Washington, D.C.— Today, the House Small Business Subcommittee on Investigations, Oversight, and Regulations, under Chairwoman Judy Chu (D-CA), held a hybrid hearing focused on long-standing technological issues at the Small Business Administration (SBA). Though the SBA has made strides in improving their IT over the past decade, the influx of activity from small business owners attempting to access relief during the COVID-19 crisis has further exposed flaws in SBA technology that have been present for years. Lenders, borrowers, applicants, and third party vendors have reported technological shortcomings that have raised concerns about data privacy, capacity and access issues within the E-Tran loan processing system, and the potential for fraud in relief programs. During the hearing, members discussed the technological issues SBA is facing and the agency’s plan to improve its IT systems with SBA Deputy Chief Information Officer, Guy Cavallo.

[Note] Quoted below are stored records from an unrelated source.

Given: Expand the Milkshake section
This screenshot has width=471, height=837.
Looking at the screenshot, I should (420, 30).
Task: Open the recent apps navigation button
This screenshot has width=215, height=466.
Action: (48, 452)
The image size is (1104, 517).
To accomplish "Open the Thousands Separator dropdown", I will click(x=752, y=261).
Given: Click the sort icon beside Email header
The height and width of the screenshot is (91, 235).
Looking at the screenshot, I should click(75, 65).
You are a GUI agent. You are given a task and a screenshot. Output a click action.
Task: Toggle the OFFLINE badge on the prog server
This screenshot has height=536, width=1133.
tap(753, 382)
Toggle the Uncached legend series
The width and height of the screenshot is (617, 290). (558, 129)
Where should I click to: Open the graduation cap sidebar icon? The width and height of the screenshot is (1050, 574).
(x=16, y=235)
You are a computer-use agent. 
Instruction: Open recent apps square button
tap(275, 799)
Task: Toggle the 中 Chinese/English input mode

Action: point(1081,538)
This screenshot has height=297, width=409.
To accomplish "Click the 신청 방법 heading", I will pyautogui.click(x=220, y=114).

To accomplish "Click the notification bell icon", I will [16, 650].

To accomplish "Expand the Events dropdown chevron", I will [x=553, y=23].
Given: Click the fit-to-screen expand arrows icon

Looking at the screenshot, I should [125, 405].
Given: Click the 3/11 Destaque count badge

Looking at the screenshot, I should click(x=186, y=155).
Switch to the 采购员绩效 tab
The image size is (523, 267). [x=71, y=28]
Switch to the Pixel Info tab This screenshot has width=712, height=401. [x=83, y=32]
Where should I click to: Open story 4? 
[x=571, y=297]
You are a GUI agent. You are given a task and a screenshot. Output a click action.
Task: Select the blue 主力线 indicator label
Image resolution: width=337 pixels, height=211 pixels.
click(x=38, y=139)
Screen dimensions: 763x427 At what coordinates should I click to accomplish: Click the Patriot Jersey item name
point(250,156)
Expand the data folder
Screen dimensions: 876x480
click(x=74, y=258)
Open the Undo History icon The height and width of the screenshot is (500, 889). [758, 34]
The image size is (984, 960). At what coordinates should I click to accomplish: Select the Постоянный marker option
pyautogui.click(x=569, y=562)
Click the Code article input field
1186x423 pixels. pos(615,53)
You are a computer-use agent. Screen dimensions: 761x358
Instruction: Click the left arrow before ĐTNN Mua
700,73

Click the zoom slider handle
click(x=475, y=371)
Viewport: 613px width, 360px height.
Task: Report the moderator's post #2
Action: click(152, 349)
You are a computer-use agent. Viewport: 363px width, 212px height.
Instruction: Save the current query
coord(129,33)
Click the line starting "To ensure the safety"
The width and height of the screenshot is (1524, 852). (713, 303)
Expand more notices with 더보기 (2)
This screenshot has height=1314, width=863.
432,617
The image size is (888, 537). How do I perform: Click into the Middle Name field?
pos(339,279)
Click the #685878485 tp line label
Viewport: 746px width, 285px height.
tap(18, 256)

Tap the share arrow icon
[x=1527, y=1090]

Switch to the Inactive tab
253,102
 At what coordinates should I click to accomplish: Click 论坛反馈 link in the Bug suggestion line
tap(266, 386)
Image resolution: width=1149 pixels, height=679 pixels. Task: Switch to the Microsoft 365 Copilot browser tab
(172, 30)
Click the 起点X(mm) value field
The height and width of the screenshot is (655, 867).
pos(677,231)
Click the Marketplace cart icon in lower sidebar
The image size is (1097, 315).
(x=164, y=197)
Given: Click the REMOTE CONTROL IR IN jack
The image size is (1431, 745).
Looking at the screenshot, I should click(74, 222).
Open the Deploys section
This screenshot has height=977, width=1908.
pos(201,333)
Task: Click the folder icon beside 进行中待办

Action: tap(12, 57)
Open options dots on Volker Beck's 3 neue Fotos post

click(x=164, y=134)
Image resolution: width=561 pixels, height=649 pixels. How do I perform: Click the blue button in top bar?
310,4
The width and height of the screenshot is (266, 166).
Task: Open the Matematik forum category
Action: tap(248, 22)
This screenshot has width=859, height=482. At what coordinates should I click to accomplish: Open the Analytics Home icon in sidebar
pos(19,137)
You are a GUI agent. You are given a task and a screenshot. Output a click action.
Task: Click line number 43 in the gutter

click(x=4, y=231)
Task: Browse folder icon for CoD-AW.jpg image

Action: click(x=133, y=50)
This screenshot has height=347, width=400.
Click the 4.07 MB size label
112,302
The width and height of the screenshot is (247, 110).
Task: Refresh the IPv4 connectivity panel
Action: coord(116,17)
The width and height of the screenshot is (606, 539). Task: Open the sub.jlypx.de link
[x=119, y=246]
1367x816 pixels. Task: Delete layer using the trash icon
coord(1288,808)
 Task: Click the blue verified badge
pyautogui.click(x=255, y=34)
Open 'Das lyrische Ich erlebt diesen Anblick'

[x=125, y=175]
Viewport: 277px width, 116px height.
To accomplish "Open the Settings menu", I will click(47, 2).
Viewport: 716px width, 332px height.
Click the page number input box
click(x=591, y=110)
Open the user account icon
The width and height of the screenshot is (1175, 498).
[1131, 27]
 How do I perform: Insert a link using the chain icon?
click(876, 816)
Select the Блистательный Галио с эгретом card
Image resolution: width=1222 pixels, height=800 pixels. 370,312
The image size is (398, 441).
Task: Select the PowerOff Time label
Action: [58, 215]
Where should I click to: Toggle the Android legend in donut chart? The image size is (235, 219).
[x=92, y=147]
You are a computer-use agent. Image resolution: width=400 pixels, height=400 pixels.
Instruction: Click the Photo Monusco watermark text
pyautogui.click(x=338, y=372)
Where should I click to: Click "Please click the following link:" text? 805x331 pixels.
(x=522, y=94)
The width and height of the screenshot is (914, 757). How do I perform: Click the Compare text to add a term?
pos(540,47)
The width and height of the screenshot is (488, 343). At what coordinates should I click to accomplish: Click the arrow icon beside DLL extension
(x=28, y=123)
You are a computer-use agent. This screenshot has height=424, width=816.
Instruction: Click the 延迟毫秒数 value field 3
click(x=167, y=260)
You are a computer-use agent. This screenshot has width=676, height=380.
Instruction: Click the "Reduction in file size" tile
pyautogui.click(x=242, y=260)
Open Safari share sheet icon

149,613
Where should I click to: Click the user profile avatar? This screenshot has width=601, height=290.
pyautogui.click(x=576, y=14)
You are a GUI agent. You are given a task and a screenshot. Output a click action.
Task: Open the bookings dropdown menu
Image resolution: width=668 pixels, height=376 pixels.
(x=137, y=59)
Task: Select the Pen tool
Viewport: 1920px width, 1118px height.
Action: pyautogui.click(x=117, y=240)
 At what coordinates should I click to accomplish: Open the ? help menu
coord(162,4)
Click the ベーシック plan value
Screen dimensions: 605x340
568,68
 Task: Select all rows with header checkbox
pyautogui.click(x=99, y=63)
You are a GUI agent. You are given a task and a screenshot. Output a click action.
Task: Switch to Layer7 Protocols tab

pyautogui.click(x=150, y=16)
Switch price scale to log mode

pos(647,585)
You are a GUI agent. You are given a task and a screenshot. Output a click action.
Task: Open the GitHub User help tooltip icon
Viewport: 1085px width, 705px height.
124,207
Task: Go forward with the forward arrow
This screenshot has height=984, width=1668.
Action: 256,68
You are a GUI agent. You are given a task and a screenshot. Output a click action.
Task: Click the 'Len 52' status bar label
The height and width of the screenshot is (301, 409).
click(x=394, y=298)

“This Committee acknowledges the toll that this unprecedented level of activity has taken on SBA’s systems, and we commend you and your staff for working around the clock to fix several of the issues,” said Chairwoman Chu. “The Coronavirus has placed a historic burden on SBA, and we in Congress must ensure that you have the resources you need to assist the American people. But many of these system weaknesses have been known for years and should have been addressed and modernized long before this pandemic.”
“SBA’s transformation was not accomplished overnight; it took the last 3 1/2 years of modernization investments and projects to move SBA to where it is today,” said Guy Cavallo, Deputy Chief Information Officer at SBA. “Significant progress has been made in SBA’s IT modernization journey and there is still more to be done in modernizing some of the key mission support systems. I want to emphasize that IT modernization is a journey that needs perseverance, consistent leadership support, and the efficient use of resources.”
“The Committee plans to explore what steps must be taken to improve SBA’s IT systems moving forward in order to prevent these issues from reoccurring should Congress authorize further small business assistance as we continue to fight the virus, or if a natural disaster should strike and compound the stress on SBA’s systems,” said Chairwoman Chu. “It is imperative that SBA’s technology systems be modernized to meet the demands of the 21st Century.”